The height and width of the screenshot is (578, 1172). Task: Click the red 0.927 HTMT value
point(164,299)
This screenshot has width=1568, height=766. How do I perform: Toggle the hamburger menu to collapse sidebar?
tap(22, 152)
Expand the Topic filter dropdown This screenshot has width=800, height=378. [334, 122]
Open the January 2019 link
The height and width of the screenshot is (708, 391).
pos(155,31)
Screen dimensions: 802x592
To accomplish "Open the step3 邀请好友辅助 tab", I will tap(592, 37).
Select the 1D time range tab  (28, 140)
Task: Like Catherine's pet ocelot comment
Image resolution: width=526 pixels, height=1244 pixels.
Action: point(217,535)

* * * * * * * * *

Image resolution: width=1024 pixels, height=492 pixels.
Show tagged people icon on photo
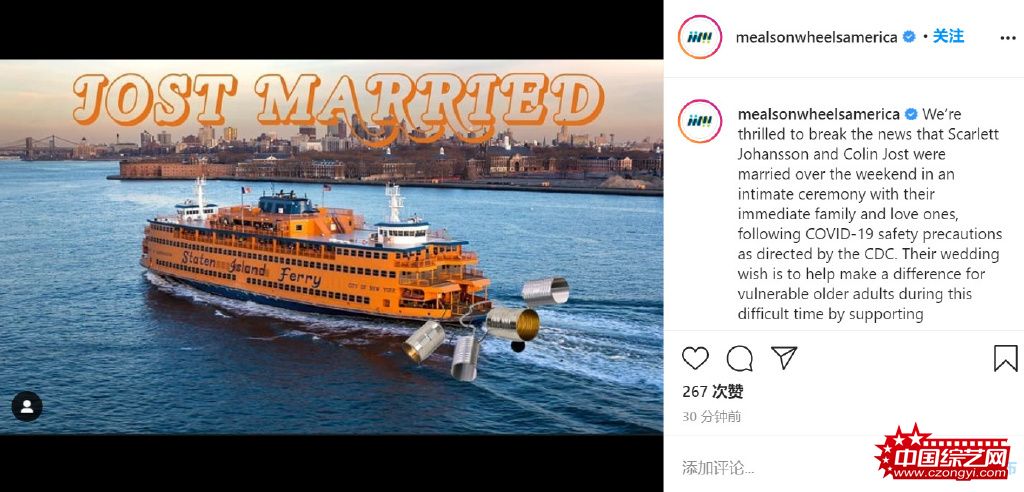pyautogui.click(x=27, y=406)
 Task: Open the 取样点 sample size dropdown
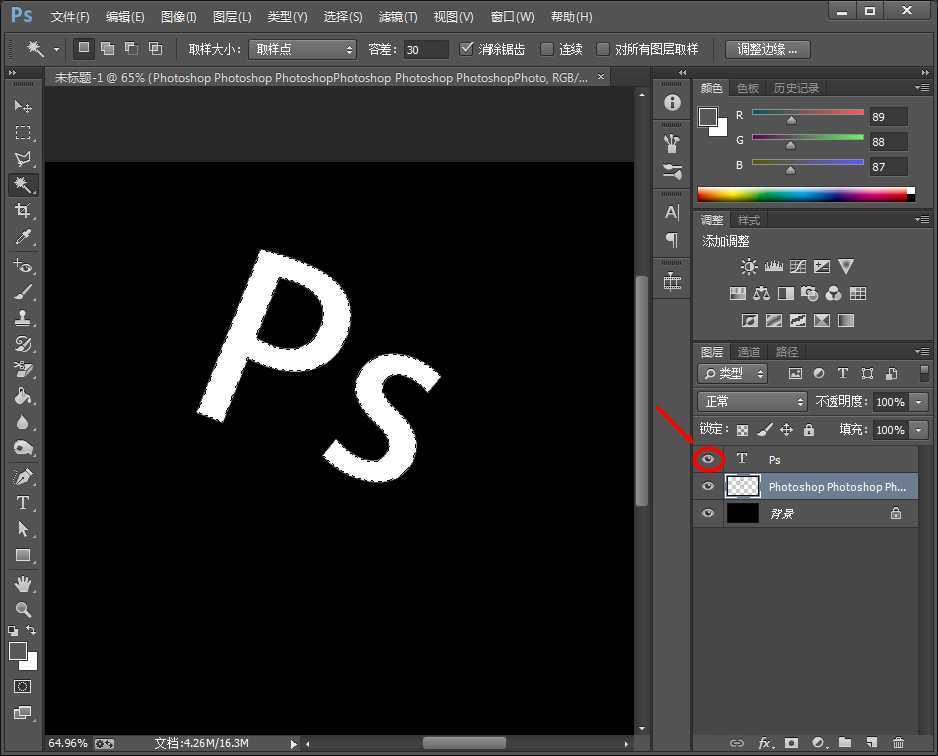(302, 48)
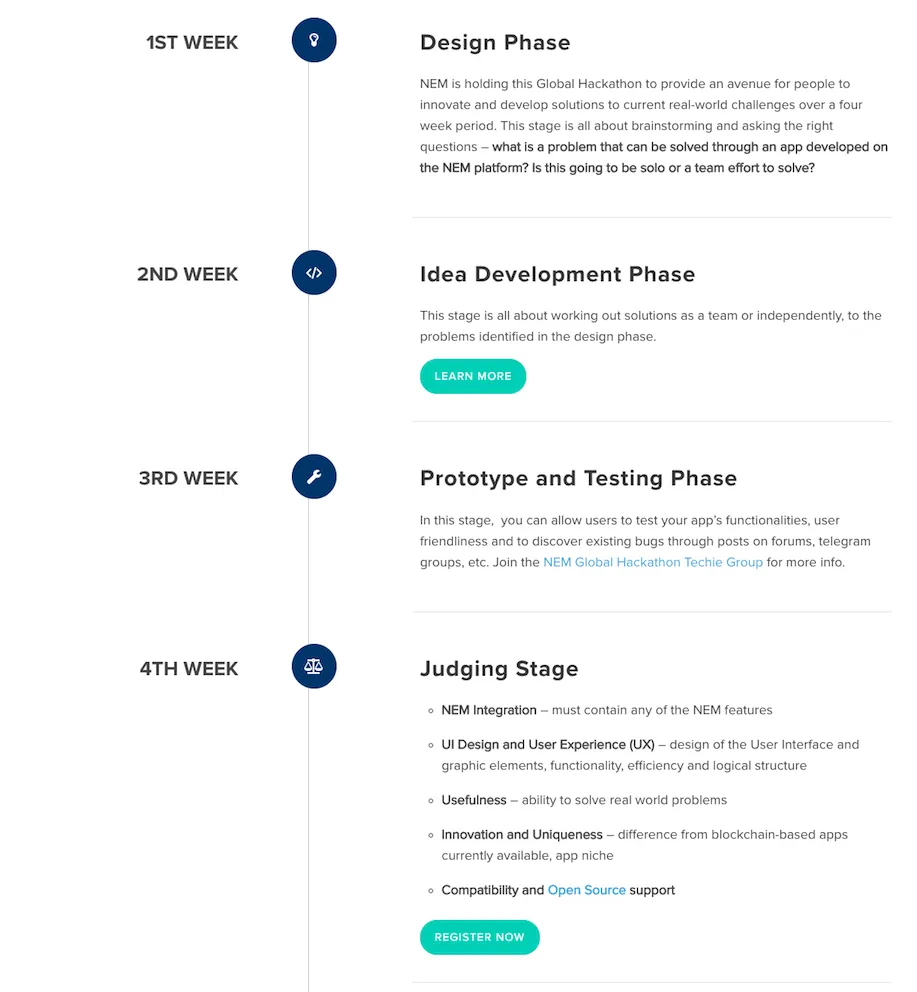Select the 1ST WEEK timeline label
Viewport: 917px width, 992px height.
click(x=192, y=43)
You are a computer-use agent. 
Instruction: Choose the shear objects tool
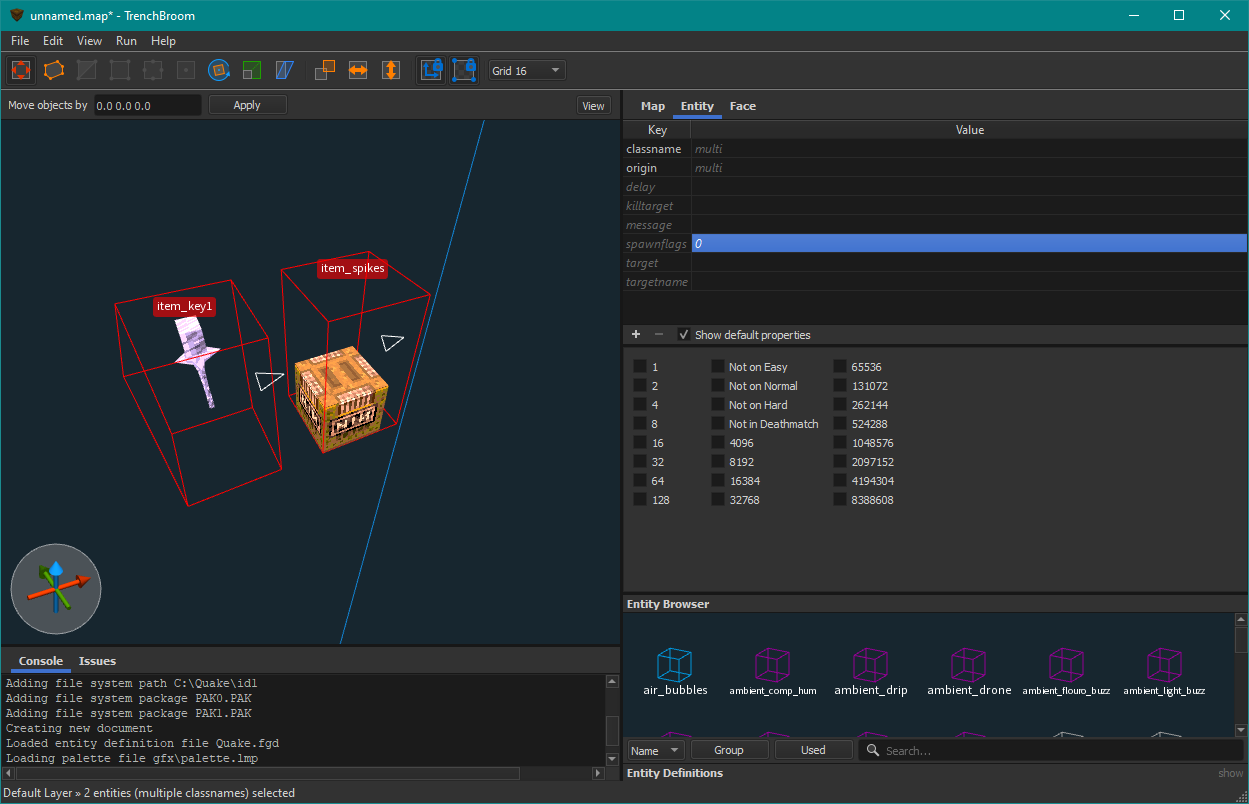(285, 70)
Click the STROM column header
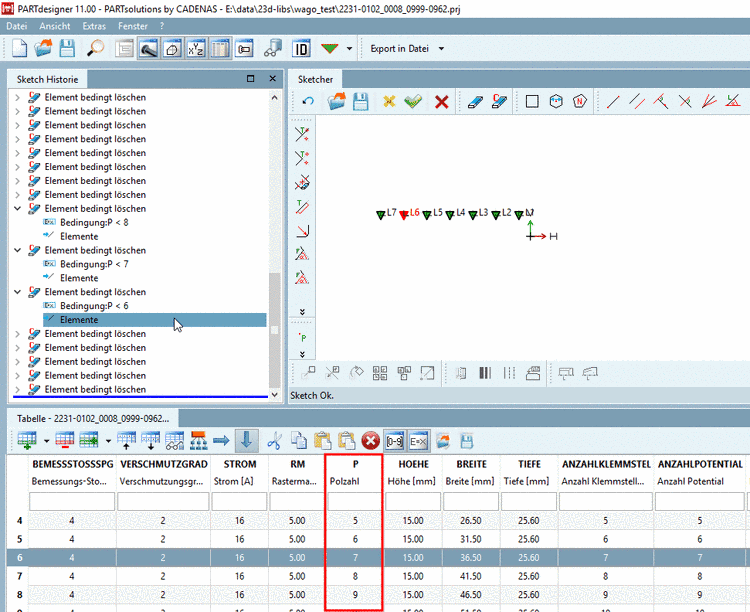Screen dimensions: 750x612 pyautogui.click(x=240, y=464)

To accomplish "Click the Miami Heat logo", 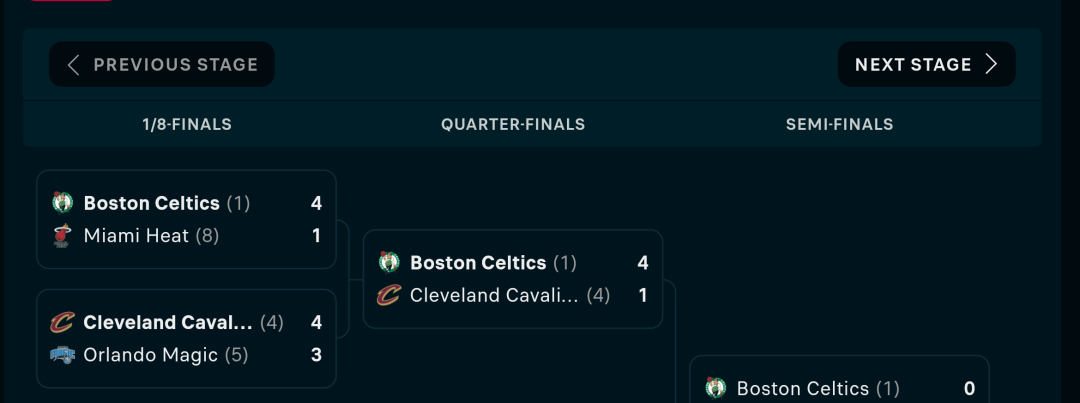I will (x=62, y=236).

* * * * * * * * *

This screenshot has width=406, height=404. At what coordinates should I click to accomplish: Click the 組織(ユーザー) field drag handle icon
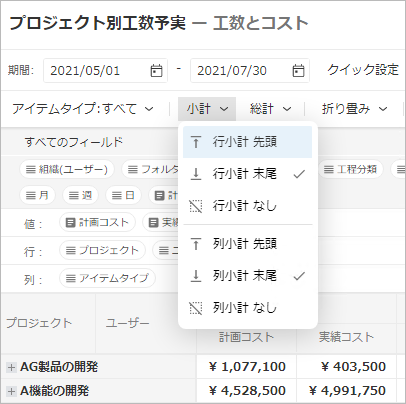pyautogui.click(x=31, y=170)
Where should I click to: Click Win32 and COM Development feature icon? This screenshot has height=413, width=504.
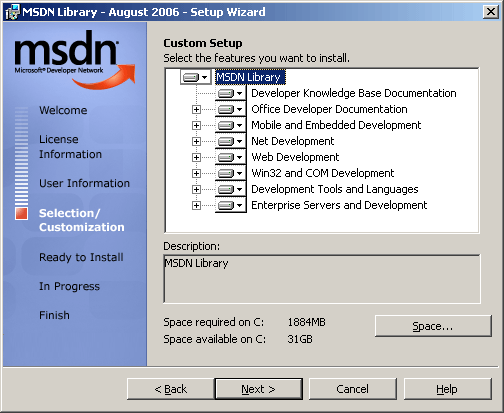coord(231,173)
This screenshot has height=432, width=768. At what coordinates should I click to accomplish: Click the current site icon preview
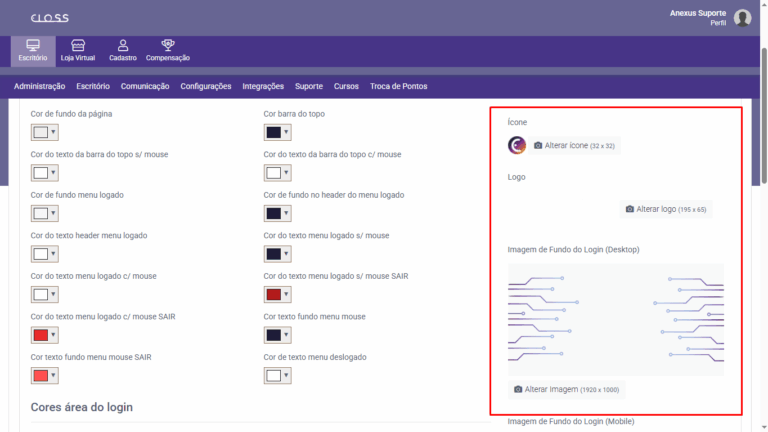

* * * * * * * * *

**Instructions to follow**
In the records above, find the line with "The height and width of the screenshot is (578, 1172)."; write out exactly that line and each one after it, stopping after the line with "Screen dimensions: 802x592".

**Task solution**
The height and width of the screenshot is (578, 1172). Task: Click the red 0.927 HTMT value
point(164,299)
This screenshot has width=1568, height=766. How do I perform: Toggle the hamburger menu to collapse sidebar?
tap(22, 152)
Expand the Topic filter dropdown This screenshot has width=800, height=378. [334, 122]
Open the January 2019 link
The height and width of the screenshot is (708, 391).
pos(155,31)
Screen dimensions: 802x592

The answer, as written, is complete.